▶ _Teks Dokumen_:
________________________________________

Jl. Lapangan Banteng Timur No.2-4, Jakarta Pusat
 1 50-991    ID | EN      Login Pegawai
 
Artikel DJKN
Bank Tanah untuk Mewujudkan Ekonomi Berkeadilan
Aminah Nurmillah
Senin, 24 Mei 2021 pukul 08:21:20   |   14421 kali

Salah satu ketentuan yang diatur dalam Omnibus Law Undang-Undang Cipta Kerja Nomor 11 Tahun 2020 yang mulai berlaku terhitung tanggal 2 November 2020 adalah mengenai Pertanahan yang dimuat dalam Bagian Keempat UU Cipta Kerja. Undang-Undang mengenai Pertanahan ini mengatur kewenangan Negara dalam mengatur peruntukan, penggunaan dan pengelolaan tanah. Pengaturan mengenai pertanahan berinduk pada Undang-Undang Nomor 5 Tahun 1960 tentang Pokok-Pokok Agraria (UUPA). Sebagaimana diatur dalam UUPA dalam Pasal 1 bahwa seluruh bumi, air dan ruang angkasa, termasuk kekayaan alam yang terkandung di dalamnya dalam wilayah Republik Indonesia, sebagai karunia Tuhan Yang Maha Esa adalah bumi, air dan ruang angkasa Bangsa Indonesia dan merupakan kekayaan nasional. Dan hubungan antara bangsa Indonesia dan bumi, air serta ruang angkasa merupakan hubungan yang bersifat abadi. Berdasarkan ketentuan dalam UUPA ini yang mengandung filosofi bagaimana hubungan antara bangsa Indonesia dengan bumi, air dan, ruang angkasa yang merupakan anugerah Tuhan Yang Maha Esa.

Hubungan antara bangsa Indonesia dengan bumi, air, dan ruang angkasa diatur penggunaannya oleh negara. Negara sebagai organisasi kekuasaan tertinggi rakyat memiliki hak menguasai. Hak menguasai negara merupakan kewenangan negara untuk mengatur dan menyelenggarakan peruntukkan, penggunaan, persediaan dan pemeliharaan bumi, air dan ruang angkasa, menentukan dan mengatur hubungan hukum antara orang-orang dengan bumi, air dan ruang angkasa serta menentukan dan mengatur hubungan-hubungan hukum antara orang-orang dan perbuatan-perbuatan hukum mengenai bumi, air dan ruang angkasa. Secara fungsional kewenangan negara dilaksanakan oleh Kementerian ATR/BPN.

________________________________________

▶ _Data_:

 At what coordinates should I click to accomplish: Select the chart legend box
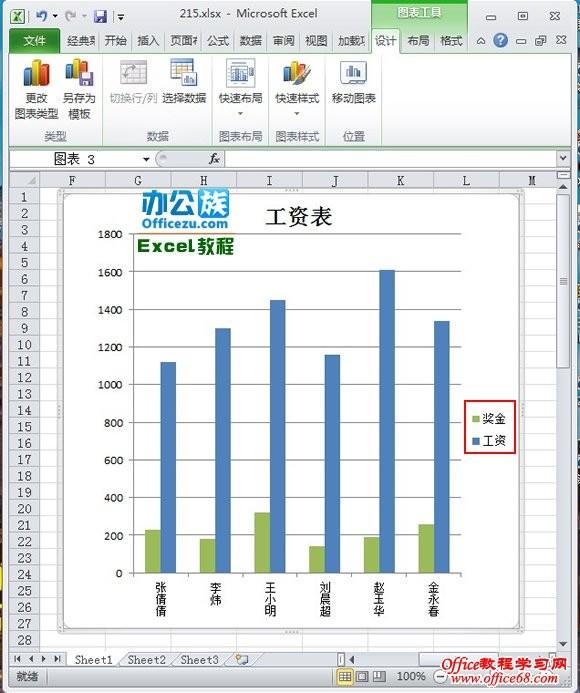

________________________________________

▶ _Tugas Anda_:
**1.** Salin kembali kata demi kata bagian dari artikel tentang bank tanah, mulai dari "Hubungan antara bangsa Indonesia dengan bumi, air, dan" dan berlanjut hingga "oleh Kementerian ATR/BPN.".
**2.** Menurut artikel tentang bank tanah, hal apa saja dari bumi, air, dan ruang angkasa yang diatur dan diselenggarakan oleh negara dalam pengertian hak menguasai negara? Sebutkan semuanya.
**3.** Berdasarkan artikel tentang bank tanah, mengapa negara memiliki hak menguasai? Jelaskan dalam satu sampai tiga kalimat.

▶ _Hasil Latihan_:
**1.**
Hubungan antara bangsa Indonesia dengan bumi, air, dan ruang angkasa diatur penggunaannya oleh negara. Negara sebagai organisasi kekuasaan tertinggi rakyat memiliki hak menguasai. Hak menguasai negara merupakan kewenangan negara untuk mengatur dan menyelenggarakan peruntukkan, penggunaan, persediaan dan pemeliharaan bumi, air dan ruang angkasa, menentukan dan mengatur hubungan hukum antara orang-orang dengan bumi, air dan ruang angkasa serta menentukan dan mengatur hubungan-hubungan hukum antara orang-orang dan perbuatan-perbuatan hukum mengenai bumi, air dan ruang angkasa. Secara fungsional kewenangan negara dilaksanakan oleh Kementerian ATR/BPN.

**2.** Hal yang diatur dan diselenggarakan oleh negara adalah peruntukkan, penggunaan, persediaan, dan pemeliharaan bumi, air, dan ruang angkasa.

**3.** Negara memiliki hak menguasai karena kedudukannya sebagai organisasi kekuasaan tertinggi rakyat.